*** The data Section Begins ***
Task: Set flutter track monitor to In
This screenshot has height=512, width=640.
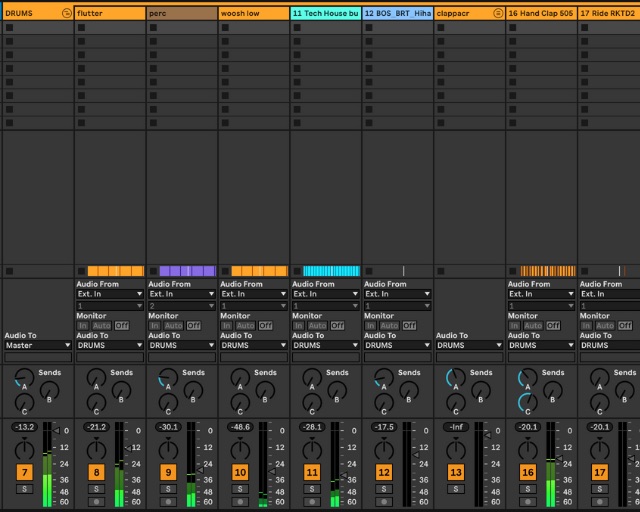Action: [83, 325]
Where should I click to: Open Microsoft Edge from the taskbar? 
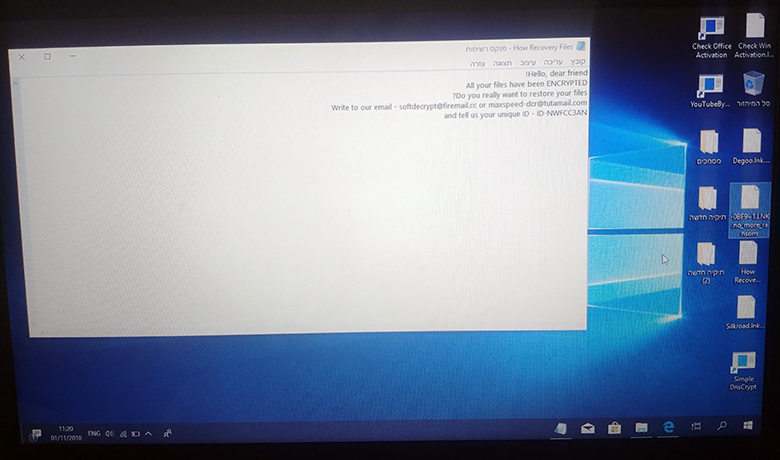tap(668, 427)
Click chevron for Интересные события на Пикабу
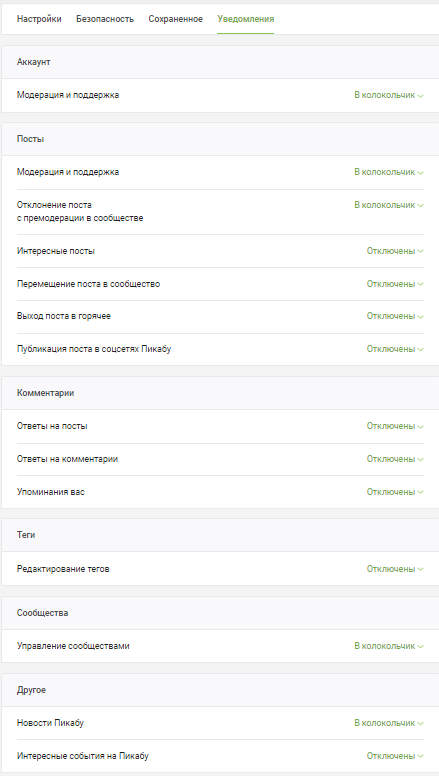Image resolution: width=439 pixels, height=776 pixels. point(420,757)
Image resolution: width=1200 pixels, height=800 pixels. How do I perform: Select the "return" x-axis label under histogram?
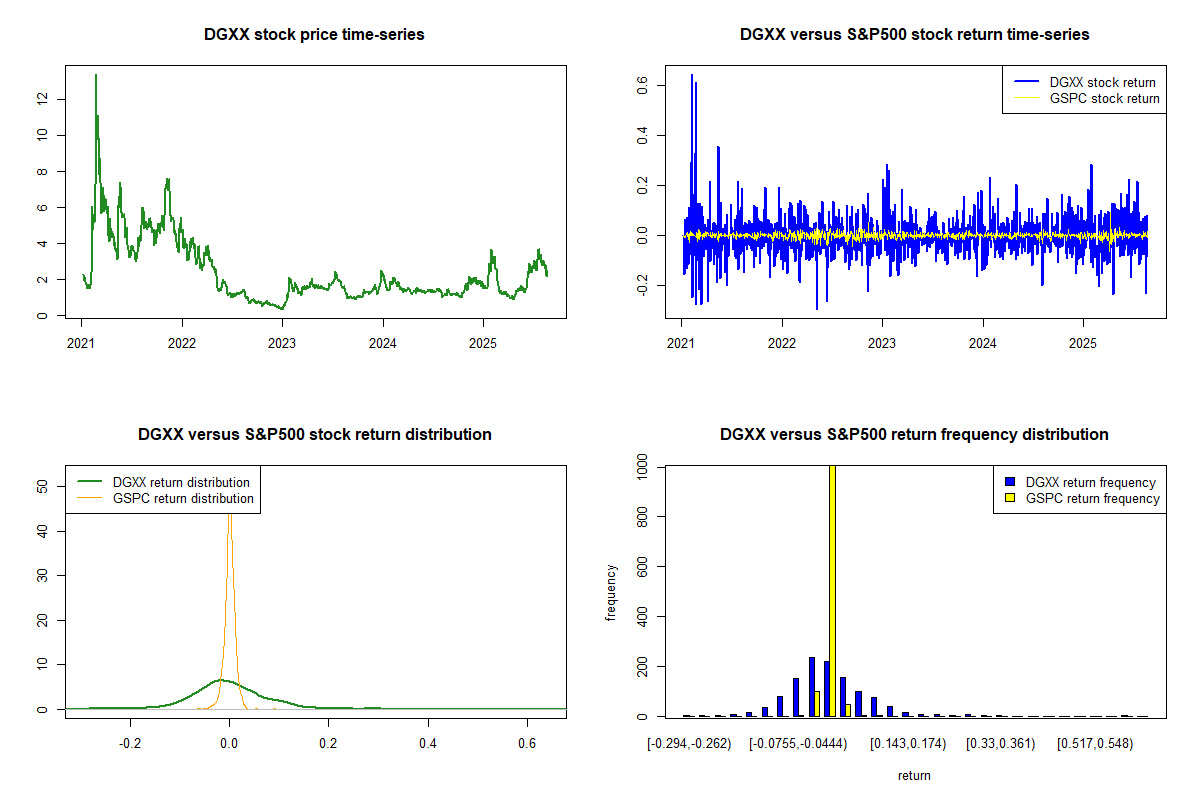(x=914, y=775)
*** The data Section Ends ***
*** The data Section Begins ***
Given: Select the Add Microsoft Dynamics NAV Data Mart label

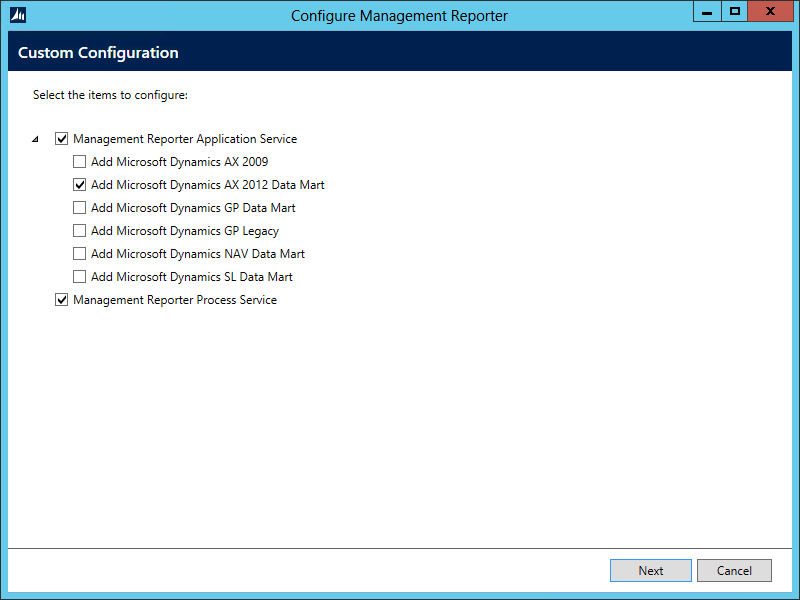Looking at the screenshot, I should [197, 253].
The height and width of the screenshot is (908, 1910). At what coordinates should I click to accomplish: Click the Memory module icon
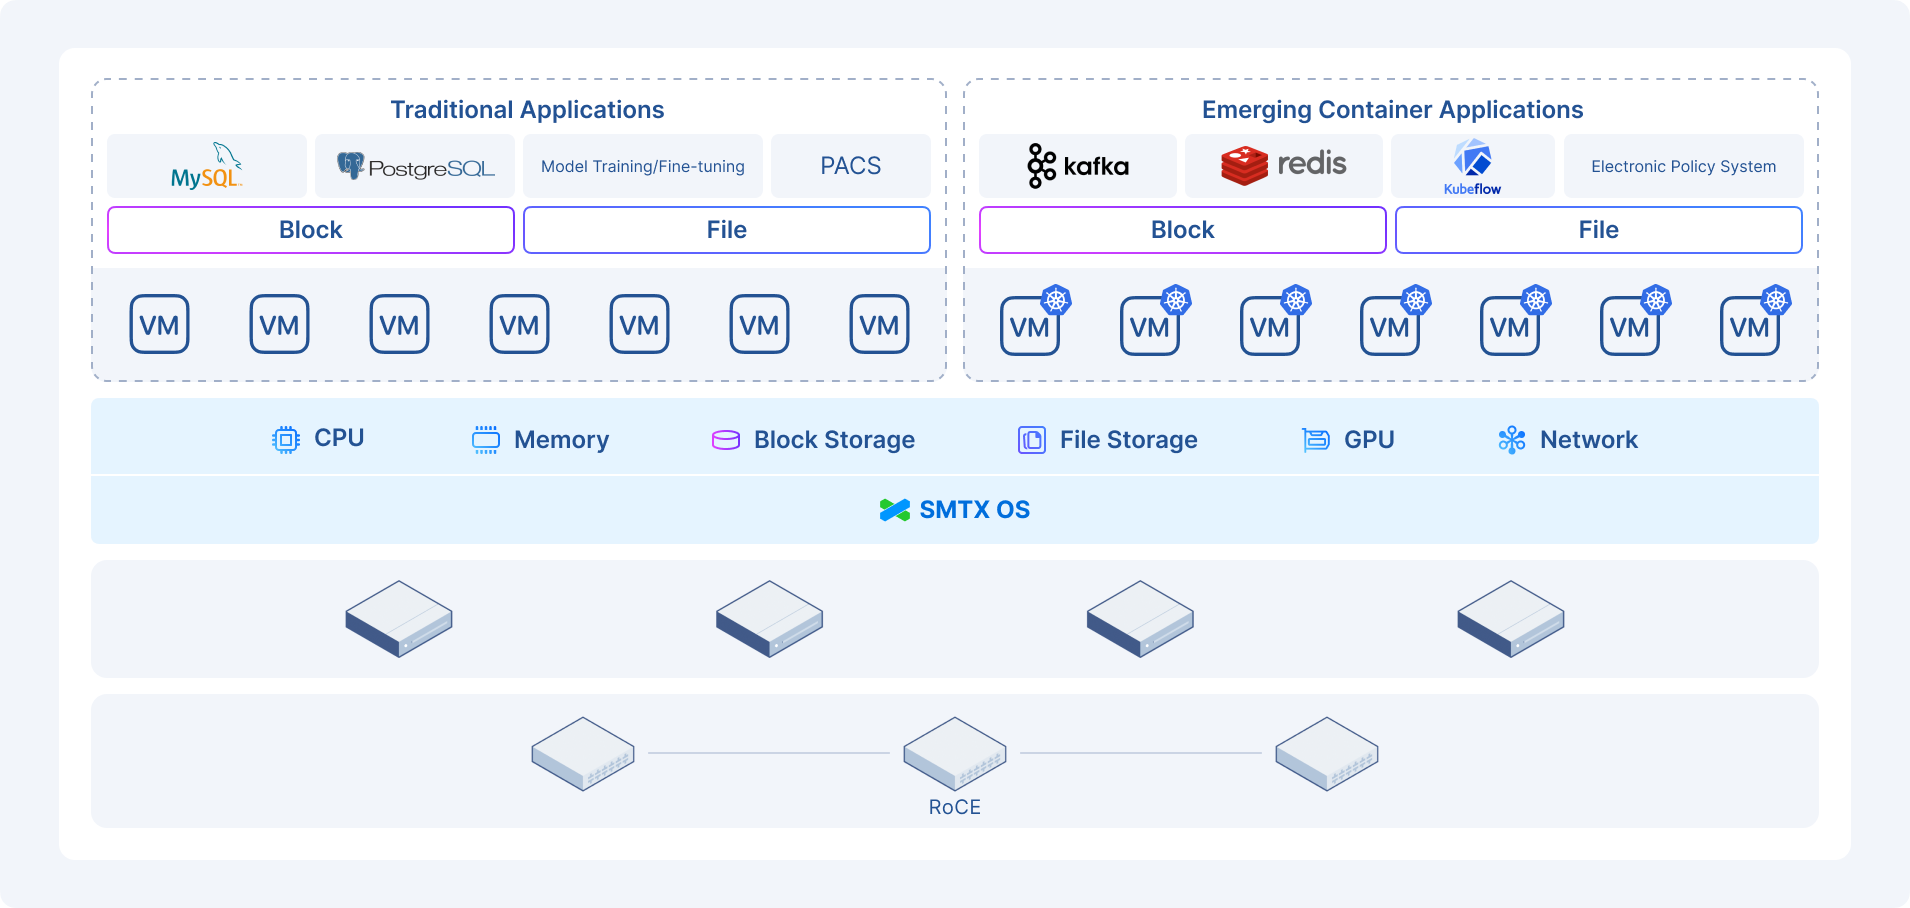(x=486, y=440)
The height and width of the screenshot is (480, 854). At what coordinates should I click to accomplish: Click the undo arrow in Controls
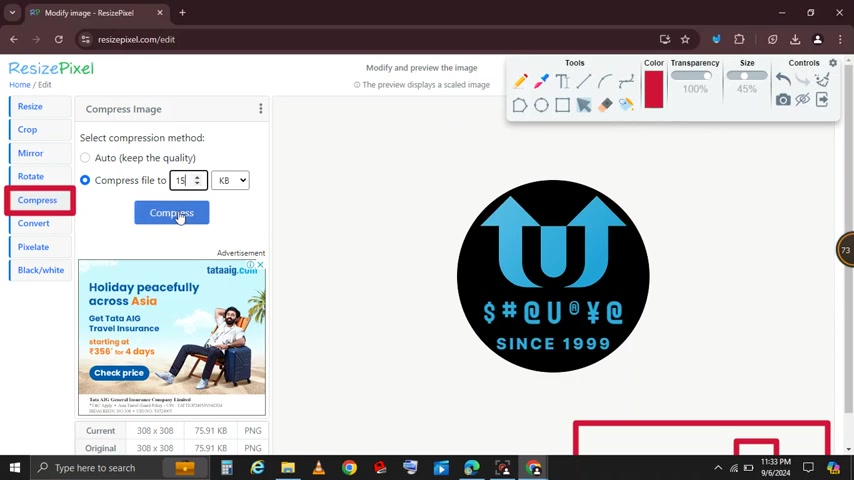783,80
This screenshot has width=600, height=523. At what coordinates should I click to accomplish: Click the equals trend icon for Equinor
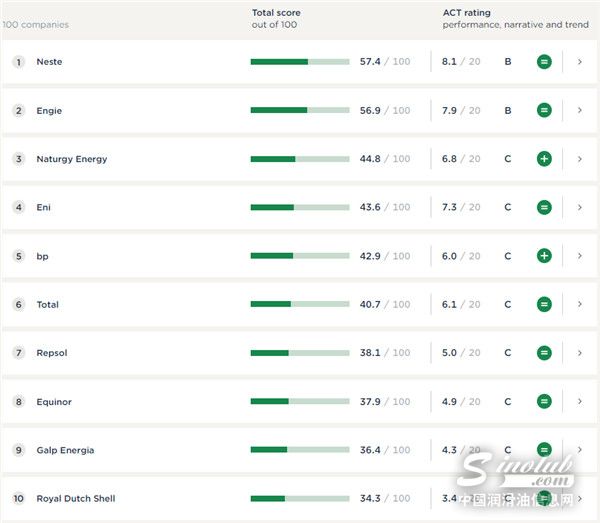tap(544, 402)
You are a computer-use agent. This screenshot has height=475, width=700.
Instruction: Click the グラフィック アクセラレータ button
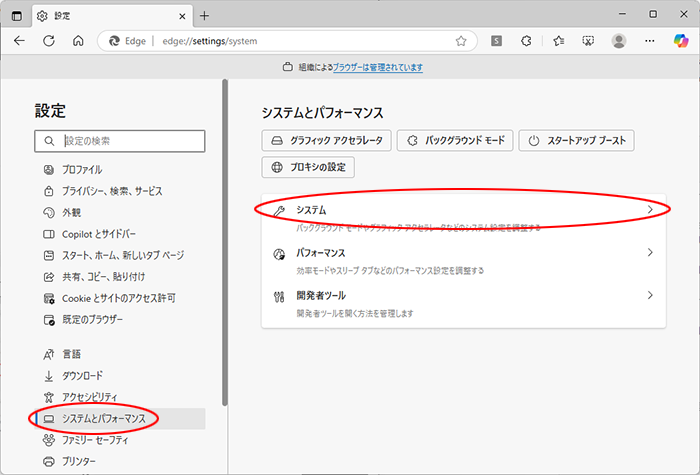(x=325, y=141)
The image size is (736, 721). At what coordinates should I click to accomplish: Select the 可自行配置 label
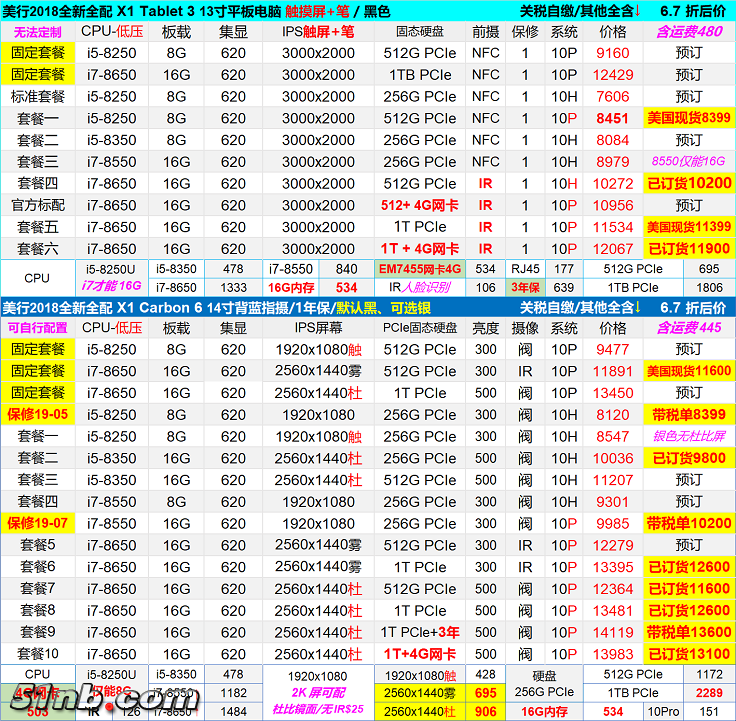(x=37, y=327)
*** The data Section Ends ***
## What is being asked
Starting at the line containing "The height and width of the screenshot is (908, 1910)." and stopping at the line containing "You are a computer-use", output each line exactly as it appears above. Leave out the pictures.

## Result of the exercise
The height and width of the screenshot is (908, 1910). At what coordinates should I click to accomplish: Click the Memory module icon
(x=486, y=440)
The height and width of the screenshot is (480, 854). At what coordinates should I click to accomplish: Click the undo arrow in Controls
783,80
This screenshot has width=600, height=523. At what coordinates should I click to accomplish: Click the equals trend icon for Equinor
tap(544, 402)
You are a computer-use agent. This screenshot has height=475, width=700.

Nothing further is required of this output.